This documentary, the first of three to look back at her life, featured all the usual suspects. There is obviously a market for this kind of thing, and nothing intrinsically wrong with looking back at a famous figure whose death brought the nation to a halt. It was an extraordinary time, and she was an extraordinary woman. There will also be people out there who are too young to remember these events, meaning this footage will be new to them even if it was painfully familiar to the rest of us.

The programme was made by ITN Productions and made use of old news footage alongside the usual talking heads, who included Jennie “She told me that when we were together at the Palace” Bond. It laid things out in tabloid terms, which was fine because this was Channel 5, not Radio 3. “She was a cross between Cindy Crawford and Mother Teresa,” said Sun photographer Arthur Edwards. “She looked a million dollars in her beautiful clothes but she had the compassion of a nun.”

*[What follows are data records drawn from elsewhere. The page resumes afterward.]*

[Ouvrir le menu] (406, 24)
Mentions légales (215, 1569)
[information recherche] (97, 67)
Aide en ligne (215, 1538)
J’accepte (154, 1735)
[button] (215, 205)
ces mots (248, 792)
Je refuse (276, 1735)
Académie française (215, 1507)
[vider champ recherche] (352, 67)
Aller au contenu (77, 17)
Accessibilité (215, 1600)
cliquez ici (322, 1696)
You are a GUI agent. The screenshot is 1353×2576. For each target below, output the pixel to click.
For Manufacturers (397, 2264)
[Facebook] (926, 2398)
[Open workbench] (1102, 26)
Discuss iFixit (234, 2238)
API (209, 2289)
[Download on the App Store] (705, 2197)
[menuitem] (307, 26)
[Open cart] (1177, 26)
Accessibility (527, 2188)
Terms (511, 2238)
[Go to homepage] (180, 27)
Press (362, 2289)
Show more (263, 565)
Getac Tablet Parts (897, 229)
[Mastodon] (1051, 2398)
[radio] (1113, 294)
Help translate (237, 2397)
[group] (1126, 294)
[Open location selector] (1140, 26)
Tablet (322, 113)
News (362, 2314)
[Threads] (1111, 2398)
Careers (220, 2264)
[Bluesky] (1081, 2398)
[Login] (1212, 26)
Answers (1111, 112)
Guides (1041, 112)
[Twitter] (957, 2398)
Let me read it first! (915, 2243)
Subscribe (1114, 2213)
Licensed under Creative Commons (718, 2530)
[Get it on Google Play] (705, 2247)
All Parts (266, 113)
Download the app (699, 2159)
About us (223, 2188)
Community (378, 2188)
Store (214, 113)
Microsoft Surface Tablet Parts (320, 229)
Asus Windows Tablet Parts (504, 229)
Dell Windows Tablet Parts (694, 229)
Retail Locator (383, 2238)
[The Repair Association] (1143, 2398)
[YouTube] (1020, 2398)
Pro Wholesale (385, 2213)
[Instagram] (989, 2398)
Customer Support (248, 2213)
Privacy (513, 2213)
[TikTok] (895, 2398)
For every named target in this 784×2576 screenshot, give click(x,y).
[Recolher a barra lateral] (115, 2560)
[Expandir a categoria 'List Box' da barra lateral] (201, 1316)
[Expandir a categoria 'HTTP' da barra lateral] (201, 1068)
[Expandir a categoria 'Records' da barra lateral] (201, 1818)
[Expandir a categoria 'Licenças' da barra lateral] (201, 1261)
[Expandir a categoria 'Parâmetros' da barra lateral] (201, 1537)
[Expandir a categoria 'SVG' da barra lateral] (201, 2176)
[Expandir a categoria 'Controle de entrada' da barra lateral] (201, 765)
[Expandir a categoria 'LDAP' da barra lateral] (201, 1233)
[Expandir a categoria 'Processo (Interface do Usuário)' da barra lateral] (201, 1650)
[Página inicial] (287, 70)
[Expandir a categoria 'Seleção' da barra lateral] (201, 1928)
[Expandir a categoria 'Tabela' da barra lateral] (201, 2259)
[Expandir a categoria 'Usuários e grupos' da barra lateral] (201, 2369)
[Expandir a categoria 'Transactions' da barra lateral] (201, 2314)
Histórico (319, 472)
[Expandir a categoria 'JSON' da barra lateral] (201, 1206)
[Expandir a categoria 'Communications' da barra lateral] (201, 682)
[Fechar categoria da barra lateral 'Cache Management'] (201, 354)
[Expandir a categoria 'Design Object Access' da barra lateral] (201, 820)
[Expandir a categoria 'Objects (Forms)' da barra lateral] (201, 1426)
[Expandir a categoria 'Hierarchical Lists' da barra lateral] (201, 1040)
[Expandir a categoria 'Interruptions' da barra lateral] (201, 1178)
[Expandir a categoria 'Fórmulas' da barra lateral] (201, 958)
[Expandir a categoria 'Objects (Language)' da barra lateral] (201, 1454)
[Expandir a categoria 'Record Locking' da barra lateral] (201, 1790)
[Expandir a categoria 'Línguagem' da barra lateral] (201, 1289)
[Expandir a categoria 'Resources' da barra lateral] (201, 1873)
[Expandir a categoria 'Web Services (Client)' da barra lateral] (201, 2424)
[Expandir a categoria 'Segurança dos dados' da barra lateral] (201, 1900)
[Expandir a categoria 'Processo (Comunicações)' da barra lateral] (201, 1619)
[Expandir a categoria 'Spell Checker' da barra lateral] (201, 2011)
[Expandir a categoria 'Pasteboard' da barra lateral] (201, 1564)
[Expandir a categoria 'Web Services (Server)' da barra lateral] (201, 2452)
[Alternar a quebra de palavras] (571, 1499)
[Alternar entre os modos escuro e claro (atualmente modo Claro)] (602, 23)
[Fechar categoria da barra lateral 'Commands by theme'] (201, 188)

But the clock counting down the days to her death was ghoulish, and the frequent shots of the mangled Mercedes were unnecessary. There were too many bad takes from Burrell to list here, but “I still curse her to this day for going all that way by herself” was a lowlight, along with his belief that “death seemed to haunt her towards the end of her life” and his feigned surprise at seeing the Prince of Wales shaken by the Princess's death. The person who emerged from this with the most credit was Khan, a man who really did play an important part in the Princess’s life, and who has the grace to keep the details private.